Overexpression of Cyclooxygenase‐2 in the Liver Promotes Hepatocarcinogenesis

This study was designed to investigate the role of hepatocyte COX‐2 in carcinogen‐induced hepatocarcinogenesis. We developed transgenic mice with targeted expression of COX‐2 in the liver by using the albumin promoter‐enhancer driven vector. Male COX‐2 transgenic (Tg) and wild type C57/BL6 mice were subjected to standard diethylnitrosamine (DEN)/phenobarbital tumor induction protocol and monitored for the development of hepatocellular proliferative lesions. The incidence of hepatocellular lesions in COX‐2 Tg mice is significantly higher than in wild type mice (p<0.01). The tumor lesions in COX‐2 Tg mice are significantly larger when compared to wild type littermates at both 16 weeks to 27 weeks.

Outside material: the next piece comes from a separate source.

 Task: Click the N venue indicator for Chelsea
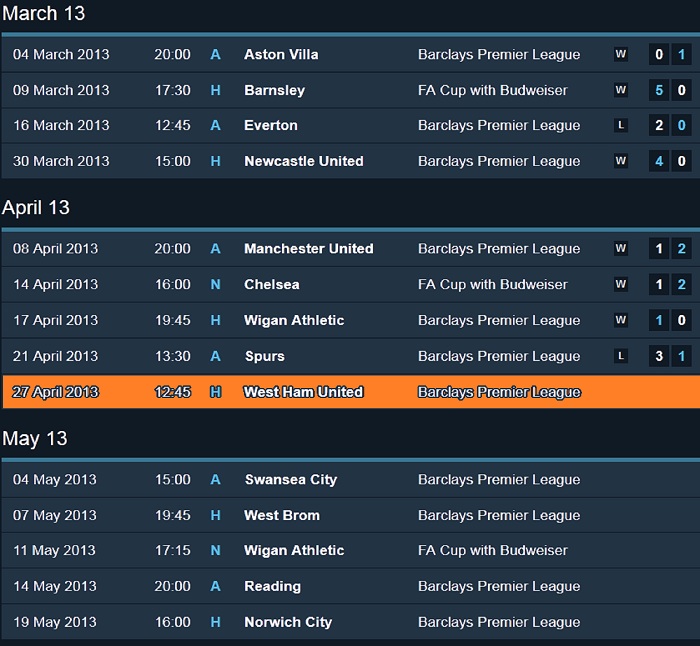215,285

Approximately 40% of COX‐2 Tg mice had multiple macroscopic HCCs 27 weeks after injection of DEN, whereas the wild type counterparts had only microscopic nodules. The COX‐2 Tg mice showed higher nodule multiplicity (1.71±1.27 at 16 weeks, 11.10±6.62 at 27 weeks) than wild type mice (0.25±0.46 at 16 weeks, 1.86±1.75 at 27 weeks) (p<0.01). Western blot analysis of the liver tissues showed higher levels of EGFR, gp130, phosphorylated STAT3, and cyclin D1 in COX‐2 Tg mice than in wild type mice. These results demonstrate that hepatocyte COX‐2 promotes hepatocarcinogenesis and this effect involves activation of EGFR and STAT3 signaling pathways.